There aren’t really any other position players in the minors ready to step in and contribute next year, either. Sure, Brent Morel could be a bench piece, although unless the White Sox trade Alexei Ramirez, there isn’t a ton of room in the infield given the presence of Jeff Keppinger. I still think Jordan Danks can be a solid 4th outfielder, although it appears that the organization disagrees and they have more information than I do. Any other bats that might help the team moving forward – Carlos Sanchez, Trayce Thompson, Keenyn Walker, Keon Barnum, Courtney Hawkins, etc. – wont’ be ready for the start of 2014.
Like Jake Peavy, Alex Rios is affordable for 2014, which means that the White Sox don’t have to trade him, but also that he could fetch a very nice return on the trade market. Whether Rios stays or goes will have a big impact on what the White Sox will be able to do in 2014 and beyond.
Regardless of what happens, the White Sox have a lot of money coming off the books after this year, as can be seen in this chart, courtesy of the spectacular http://www.baseballprospectus.com/compensation/cots/.
If the White Sox deal Peavy, Rios, and Alexei Ramirez as has been rumored, they could be as low as $41 million or so committed to 2014 prior to arbitration raises and depending on how much money they wind up taking on to get better returns on those trades. If they retain those players, their payroll will still be as low as $77 million (again, pre-arbitration players). They’re going to have a lot of money available.Josh Phegley
has been a pleasant surprise, and at worst looks like a very nice backup catcher. (Howard Smith-USA TODAY Sports)
They don’t have to spend it all right away for 2014, and it may be worth hanging onto Rios simply because there isn’t anything better to spend the money on this offseason for next year. The most interesting free agents, as it currently stands, are Robinson Cano, Chase Utley, Brian McCann, Carlos Beltran, Curtis Granderson, and Shin-Soo Choo. Guys like Utley and Cano are strong candidates to be extended with their current teams. .
It would be interesting to see if the White Sox could land either Beltran or Utley on deals similar to what Beltran is currently on – short years, high dollars, 2 years $26 million or so. A player like Choo is intriguing, due to his on-base heavy, well-rounded skill set and having just had his 31st birthday this past week. Then again, Choo is a Boras client and doesn’t have the prettiest platoon splits (seriously, this year he is OPSing over 1.000 against RHP and about .500 against LHP). Still, an upgrade from Viciedo to Choo or Tyler Flowers to Brian McCann would be absolutely gigantic
Beyond those guys – all of whom may be extremely dangerous at the price tags they could command – you’re looking more for bargains among the lesser names.
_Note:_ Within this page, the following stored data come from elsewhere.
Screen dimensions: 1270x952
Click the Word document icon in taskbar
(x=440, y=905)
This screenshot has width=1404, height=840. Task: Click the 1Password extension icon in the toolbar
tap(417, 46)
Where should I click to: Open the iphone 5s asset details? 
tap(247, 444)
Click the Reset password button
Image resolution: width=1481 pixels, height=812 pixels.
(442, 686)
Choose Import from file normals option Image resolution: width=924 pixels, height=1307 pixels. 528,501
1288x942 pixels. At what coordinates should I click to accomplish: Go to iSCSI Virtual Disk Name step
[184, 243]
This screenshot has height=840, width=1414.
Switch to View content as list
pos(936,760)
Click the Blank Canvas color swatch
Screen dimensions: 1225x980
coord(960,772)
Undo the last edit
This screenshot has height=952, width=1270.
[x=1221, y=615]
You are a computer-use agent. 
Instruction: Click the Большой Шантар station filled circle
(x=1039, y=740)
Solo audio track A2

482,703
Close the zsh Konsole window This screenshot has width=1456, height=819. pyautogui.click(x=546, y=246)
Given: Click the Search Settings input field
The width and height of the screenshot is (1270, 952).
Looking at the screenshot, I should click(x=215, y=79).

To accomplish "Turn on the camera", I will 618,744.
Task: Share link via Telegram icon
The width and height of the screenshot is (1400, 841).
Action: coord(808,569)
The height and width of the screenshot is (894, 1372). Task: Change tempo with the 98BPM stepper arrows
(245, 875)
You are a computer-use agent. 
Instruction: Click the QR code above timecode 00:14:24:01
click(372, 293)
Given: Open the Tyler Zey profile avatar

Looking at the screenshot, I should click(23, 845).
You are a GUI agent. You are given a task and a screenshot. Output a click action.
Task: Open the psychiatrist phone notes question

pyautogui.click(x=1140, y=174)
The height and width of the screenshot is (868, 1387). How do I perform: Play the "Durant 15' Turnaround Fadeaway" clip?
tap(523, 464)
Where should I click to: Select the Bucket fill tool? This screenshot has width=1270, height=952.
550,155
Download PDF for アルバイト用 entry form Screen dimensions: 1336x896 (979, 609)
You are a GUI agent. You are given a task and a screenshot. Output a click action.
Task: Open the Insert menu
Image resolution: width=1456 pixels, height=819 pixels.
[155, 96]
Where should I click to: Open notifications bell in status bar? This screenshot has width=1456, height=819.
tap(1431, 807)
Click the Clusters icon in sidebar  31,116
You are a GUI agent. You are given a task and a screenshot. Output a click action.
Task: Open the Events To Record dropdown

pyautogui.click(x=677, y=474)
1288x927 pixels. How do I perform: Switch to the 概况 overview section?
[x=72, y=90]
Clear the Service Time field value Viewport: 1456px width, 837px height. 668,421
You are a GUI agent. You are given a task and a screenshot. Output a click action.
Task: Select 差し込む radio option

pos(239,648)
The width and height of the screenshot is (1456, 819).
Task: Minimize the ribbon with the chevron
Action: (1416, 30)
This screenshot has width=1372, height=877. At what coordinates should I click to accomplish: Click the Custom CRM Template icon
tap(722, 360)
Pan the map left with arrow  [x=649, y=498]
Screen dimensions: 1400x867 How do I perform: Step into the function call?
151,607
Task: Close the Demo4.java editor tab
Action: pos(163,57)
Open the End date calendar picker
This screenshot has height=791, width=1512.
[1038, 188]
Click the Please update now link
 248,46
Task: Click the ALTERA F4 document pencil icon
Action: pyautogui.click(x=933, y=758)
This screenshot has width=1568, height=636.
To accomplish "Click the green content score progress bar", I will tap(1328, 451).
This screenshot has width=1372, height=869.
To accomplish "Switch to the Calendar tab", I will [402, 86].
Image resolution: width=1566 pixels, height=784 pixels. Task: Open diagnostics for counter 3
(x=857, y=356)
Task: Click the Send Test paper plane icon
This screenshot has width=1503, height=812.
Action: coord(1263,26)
Mike Morse, Kendrys Morales, Mike Napoli, and Justin Morneau are worth investigating. If they can be had for low years and low dollars, they could be helpful to have around post-Paul Konerko. Brian Roberts could have value, particularly if the White Sox move Alexei Ramirez and slide Gordon Beckham to shortstop, and given that Carlos Sanchez is almost certainly going to have to start next season in AAA. Matthew Hoeppner correctly points out that Jacoby Ellsbury will be available this offseason, but I don’t think he will be worth the salary he will command.
There are a lot of variables, and Rick Hahn is going to have a massive impact on the long-term future of the team in the coming weeks. It’s conceivable that the White Sox can reload quickly with the right moves to cobble together an acceptable offense to go with what should already be an effective pitching staff.
As much as 2013 has been a disappointment, I’m excited to see what the White Sox can get. I don’t think the rebuild has to take very long if the team plays their cards right.